*** Opening of Records shown ***

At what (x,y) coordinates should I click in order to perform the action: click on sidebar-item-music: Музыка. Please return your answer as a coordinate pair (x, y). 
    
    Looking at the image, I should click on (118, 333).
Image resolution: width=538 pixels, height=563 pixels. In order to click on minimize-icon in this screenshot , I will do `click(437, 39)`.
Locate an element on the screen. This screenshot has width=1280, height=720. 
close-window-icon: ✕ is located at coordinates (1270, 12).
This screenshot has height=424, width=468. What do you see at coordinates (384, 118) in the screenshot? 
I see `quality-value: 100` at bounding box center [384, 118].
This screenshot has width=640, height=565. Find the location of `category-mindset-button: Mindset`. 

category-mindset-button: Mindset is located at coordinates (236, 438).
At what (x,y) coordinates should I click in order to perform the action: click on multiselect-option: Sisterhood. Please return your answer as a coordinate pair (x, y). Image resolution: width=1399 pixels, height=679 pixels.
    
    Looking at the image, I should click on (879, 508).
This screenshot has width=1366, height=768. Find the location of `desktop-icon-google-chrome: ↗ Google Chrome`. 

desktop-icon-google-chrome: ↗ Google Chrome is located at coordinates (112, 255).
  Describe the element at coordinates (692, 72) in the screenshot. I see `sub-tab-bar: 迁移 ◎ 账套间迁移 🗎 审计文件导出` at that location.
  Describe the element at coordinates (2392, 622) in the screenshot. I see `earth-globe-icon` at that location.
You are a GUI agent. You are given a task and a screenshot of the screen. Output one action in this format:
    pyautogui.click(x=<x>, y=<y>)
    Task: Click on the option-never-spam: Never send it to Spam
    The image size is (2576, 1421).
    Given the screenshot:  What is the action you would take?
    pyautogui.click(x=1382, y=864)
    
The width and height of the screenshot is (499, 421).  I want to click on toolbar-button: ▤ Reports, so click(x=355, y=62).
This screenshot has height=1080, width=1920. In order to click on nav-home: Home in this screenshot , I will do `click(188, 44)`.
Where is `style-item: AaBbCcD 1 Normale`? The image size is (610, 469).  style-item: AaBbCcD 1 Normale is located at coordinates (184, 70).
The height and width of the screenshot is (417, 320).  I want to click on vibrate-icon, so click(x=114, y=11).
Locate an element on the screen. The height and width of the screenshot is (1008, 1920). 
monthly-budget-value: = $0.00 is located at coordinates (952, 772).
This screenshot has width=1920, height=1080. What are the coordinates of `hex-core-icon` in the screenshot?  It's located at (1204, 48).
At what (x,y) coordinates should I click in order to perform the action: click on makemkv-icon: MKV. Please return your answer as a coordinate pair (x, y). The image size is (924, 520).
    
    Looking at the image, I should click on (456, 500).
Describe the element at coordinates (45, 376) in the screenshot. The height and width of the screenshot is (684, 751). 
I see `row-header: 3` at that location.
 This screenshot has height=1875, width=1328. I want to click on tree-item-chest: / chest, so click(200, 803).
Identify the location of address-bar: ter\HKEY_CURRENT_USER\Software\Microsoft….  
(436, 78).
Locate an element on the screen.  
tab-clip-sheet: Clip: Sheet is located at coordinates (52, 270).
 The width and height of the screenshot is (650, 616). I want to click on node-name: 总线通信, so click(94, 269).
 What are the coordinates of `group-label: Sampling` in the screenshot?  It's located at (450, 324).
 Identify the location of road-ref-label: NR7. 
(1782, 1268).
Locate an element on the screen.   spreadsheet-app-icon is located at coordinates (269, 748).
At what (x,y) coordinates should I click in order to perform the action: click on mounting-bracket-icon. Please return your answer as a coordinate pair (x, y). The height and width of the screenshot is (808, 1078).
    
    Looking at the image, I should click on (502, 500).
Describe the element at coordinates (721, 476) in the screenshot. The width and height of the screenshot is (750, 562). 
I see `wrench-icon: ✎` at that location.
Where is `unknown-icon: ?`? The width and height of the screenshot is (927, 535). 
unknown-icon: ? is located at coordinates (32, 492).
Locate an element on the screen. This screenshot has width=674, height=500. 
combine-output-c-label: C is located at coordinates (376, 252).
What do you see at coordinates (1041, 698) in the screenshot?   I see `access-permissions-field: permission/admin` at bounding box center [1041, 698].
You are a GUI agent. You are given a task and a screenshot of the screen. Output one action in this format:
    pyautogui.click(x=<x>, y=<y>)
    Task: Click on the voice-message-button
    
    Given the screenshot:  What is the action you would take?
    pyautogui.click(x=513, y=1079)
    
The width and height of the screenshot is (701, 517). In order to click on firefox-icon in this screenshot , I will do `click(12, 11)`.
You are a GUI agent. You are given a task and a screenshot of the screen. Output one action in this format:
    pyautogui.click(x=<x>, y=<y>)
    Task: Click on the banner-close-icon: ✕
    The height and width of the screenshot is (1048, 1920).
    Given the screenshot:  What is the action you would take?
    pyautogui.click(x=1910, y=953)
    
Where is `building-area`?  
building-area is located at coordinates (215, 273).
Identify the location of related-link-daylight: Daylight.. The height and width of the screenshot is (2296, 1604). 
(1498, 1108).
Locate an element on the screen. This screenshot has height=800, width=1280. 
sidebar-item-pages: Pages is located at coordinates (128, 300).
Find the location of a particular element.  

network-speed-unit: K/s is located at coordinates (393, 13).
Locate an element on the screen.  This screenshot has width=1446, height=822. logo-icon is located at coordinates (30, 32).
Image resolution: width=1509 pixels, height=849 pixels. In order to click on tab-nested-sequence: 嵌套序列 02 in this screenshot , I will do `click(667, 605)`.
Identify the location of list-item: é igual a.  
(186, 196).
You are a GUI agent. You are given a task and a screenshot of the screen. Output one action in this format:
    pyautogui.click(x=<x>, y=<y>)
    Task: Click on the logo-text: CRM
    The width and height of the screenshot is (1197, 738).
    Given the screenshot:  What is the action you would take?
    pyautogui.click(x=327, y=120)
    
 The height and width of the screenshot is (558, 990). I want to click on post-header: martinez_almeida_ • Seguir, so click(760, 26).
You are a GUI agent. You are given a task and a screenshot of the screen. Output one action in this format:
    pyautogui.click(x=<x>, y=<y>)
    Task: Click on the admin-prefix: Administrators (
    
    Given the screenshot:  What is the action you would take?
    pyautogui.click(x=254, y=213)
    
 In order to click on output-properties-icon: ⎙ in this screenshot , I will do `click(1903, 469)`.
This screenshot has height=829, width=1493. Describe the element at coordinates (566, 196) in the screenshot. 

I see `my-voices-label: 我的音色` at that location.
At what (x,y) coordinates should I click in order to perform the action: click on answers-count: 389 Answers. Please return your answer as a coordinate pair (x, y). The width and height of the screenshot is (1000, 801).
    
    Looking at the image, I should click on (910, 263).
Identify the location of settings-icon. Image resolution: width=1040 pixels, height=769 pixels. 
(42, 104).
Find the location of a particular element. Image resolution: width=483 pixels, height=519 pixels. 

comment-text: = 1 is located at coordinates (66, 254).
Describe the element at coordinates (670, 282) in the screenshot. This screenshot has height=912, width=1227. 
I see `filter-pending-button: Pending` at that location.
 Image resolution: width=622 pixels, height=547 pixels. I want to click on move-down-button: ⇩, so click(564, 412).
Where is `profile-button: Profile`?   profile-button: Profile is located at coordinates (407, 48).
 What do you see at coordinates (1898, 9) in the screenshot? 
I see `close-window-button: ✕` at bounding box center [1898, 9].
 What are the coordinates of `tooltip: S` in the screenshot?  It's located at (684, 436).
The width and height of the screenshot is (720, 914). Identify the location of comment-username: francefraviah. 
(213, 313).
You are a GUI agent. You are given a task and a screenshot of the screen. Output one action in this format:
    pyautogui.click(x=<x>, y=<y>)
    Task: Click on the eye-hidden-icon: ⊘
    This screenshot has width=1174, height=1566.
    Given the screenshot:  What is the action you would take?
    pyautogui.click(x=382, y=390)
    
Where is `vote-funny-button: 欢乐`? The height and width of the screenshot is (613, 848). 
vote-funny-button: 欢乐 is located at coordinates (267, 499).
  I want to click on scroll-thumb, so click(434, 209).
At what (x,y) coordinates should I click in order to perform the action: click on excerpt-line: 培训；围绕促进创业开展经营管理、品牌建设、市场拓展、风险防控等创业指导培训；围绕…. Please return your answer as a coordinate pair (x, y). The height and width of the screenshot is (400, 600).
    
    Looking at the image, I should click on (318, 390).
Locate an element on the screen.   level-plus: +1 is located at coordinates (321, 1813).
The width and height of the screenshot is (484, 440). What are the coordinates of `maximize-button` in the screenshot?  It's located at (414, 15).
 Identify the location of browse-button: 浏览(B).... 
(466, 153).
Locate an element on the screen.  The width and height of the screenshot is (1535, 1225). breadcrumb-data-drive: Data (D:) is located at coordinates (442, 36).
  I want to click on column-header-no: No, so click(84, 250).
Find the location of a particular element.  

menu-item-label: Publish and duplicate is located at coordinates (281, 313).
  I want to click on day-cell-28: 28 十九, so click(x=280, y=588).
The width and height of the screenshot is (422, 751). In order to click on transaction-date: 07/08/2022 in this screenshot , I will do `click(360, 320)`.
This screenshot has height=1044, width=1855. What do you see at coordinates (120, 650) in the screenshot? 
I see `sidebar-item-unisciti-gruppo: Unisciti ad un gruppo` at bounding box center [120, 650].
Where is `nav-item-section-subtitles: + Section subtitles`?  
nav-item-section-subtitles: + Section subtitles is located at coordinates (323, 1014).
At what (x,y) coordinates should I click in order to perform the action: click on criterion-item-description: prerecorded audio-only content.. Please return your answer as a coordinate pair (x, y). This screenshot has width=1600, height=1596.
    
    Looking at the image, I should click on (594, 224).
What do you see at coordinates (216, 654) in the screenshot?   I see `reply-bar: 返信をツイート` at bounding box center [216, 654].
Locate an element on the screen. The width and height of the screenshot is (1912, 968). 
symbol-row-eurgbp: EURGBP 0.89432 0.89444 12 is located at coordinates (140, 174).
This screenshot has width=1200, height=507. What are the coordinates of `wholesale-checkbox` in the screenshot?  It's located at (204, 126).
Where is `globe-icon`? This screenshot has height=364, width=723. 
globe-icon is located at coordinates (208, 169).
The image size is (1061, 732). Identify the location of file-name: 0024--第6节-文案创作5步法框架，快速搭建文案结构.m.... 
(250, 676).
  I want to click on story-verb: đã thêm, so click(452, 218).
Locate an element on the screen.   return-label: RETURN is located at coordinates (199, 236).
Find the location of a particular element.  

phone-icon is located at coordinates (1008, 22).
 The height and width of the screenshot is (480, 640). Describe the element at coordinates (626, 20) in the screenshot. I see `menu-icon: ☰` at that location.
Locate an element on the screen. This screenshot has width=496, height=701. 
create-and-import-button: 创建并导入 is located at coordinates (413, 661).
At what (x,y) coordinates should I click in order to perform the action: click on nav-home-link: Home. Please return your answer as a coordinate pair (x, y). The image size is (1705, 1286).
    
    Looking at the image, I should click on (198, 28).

*** Close of Records shown ***

=== Task description ===
Rewrite the records from the first line through the line containing "Looking at the image, I should click on (879, 508).", swapping "screenshot" for "screen capture" each time it appears and leaving everything else unchanged.

=== Exercise solution ===
At what (x,y) coordinates should I click in order to perform the action: click on sidebar-item-music: Музыка. Please return your answer as a coordinate pair (x, y). 
    
    Looking at the image, I should click on (118, 333).
Image resolution: width=538 pixels, height=563 pixels. In order to click on minimize-icon in this screen capture , I will do `click(437, 39)`.
Locate an element on the screen. This screen capture has width=1280, height=720. 
close-window-icon: ✕ is located at coordinates (1270, 12).
This screen capture has height=424, width=468. What do you see at coordinates (384, 118) in the screen capture? 
I see `quality-value: 100` at bounding box center [384, 118].
This screen capture has width=640, height=565. Find the location of `category-mindset-button: Mindset`. 

category-mindset-button: Mindset is located at coordinates (236, 438).
At what (x,y) coordinates should I click in order to perform the action: click on multiselect-option: Sisterhood. Please return your answer as a coordinate pair (x, y). Image resolution: width=1399 pixels, height=679 pixels.
    
    Looking at the image, I should click on (879, 508).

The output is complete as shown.